Players will be allowed one guest, provided it is a medical support person. This guest can be a physiotherapist, massage therapist, sports trainer, sports psychologist or any other professional whose goal is to improve a player’s performance.
Anyone with access to players, including medical support, must follow what the letter calls the “Combine Level 1 COVID Guidelines,” which require the individual to be fully vaccinated and boosted, if eligible. They must be symptom-free and must wear face coverings when around players.
In addition to player isolation, the Combine is taking other important steps to ensure reduced exposure to COVID-19, including “fewer days on site, reduced testing schedule…scheduled medical, personalized meal options/schedules , accommodation in a single room and a secure environment”.
The fear is that with increased restrictions, many potential drafts are opting out of training in Indianapolis, opting instead to display their talents at their respective Pro Days.
Sadly, the only players this hurts are those from smaller schools who can compare their abilities to prospects from larger schools in the Combine. The importance of Combine and Pro days for big school players has been downplayed over time, with scouts relying more on game movies than Combine results. Sometimes a Combine elite performance, like DK Metcalf‘s, or extremely poor performance, such as Orlando Brown‘s, will influence talent evaluators on borderline players, but, for the most part, the decisions were made at the end of the college football playoffs.

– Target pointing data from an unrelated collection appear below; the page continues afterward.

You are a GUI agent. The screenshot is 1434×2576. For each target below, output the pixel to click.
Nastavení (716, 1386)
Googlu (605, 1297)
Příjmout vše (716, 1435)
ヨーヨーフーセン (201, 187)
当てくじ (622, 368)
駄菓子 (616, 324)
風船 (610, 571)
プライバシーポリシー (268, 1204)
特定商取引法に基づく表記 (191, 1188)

Regardless of how Metcalf and Brown’s Combine performed, however, they both had plenty of scouts in their Pro Days. The same cannot be said for the FCS athletes and small schools in the group of 5. Look for the athletes from these small schools to make less noise about the increased restrictions, while the Power 5 stars of the college football world may be less willing to tolerate restrictions and more likely to choose a singular performance on their Pro Day.
In addition to the athletes, Aaron Wilson of Pro Football Network pointed out that future employees of the event expressed their displeasure with the work rules imposed, including the risk of being sent home.
Regardless of who chooses to wait out their Pro Day and who is undeterred by the increased restrictions, the 2022 NFL Combine is sure to be hugely different from years past.